## RECORDS SUPPLIED
......
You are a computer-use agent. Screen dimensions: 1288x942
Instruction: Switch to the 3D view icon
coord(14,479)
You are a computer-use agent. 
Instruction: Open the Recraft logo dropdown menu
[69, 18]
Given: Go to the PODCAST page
......
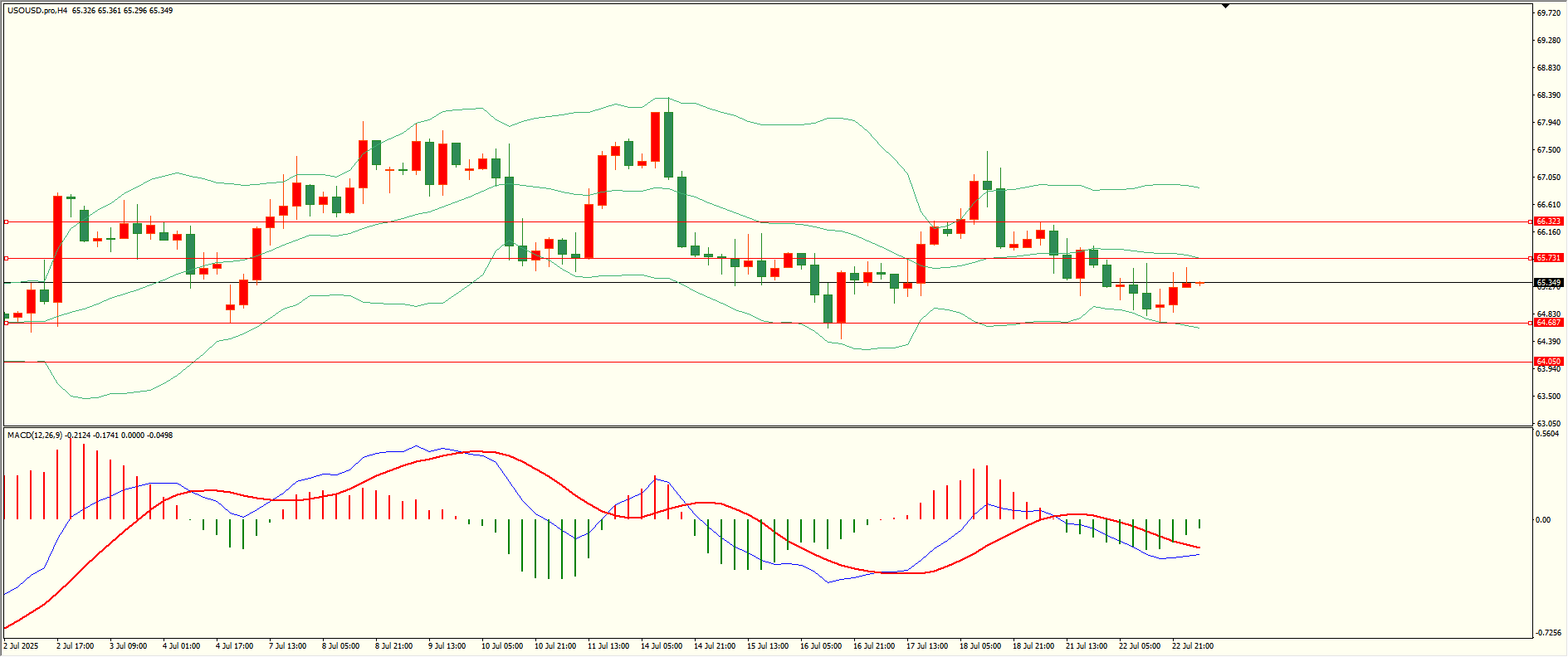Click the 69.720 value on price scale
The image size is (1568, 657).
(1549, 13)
......
## WHAT YOU SHOULD DO
Would you please copy, word for word, everything above from the line containing "You are a computer-use agent. Screen" down to the line containing "Given: Go to the PODCAST page", those two lines included?

## SOLUTION TO THE EXERCISE
You are a computer-use agent. Screen dimensions: 1288x942
Instruction: Switch to the 3D view icon
coord(14,479)
You are a computer-use agent. 
Instruction: Open the Recraft logo dropdown menu
[69, 18]
Given: Go to the PODCAST page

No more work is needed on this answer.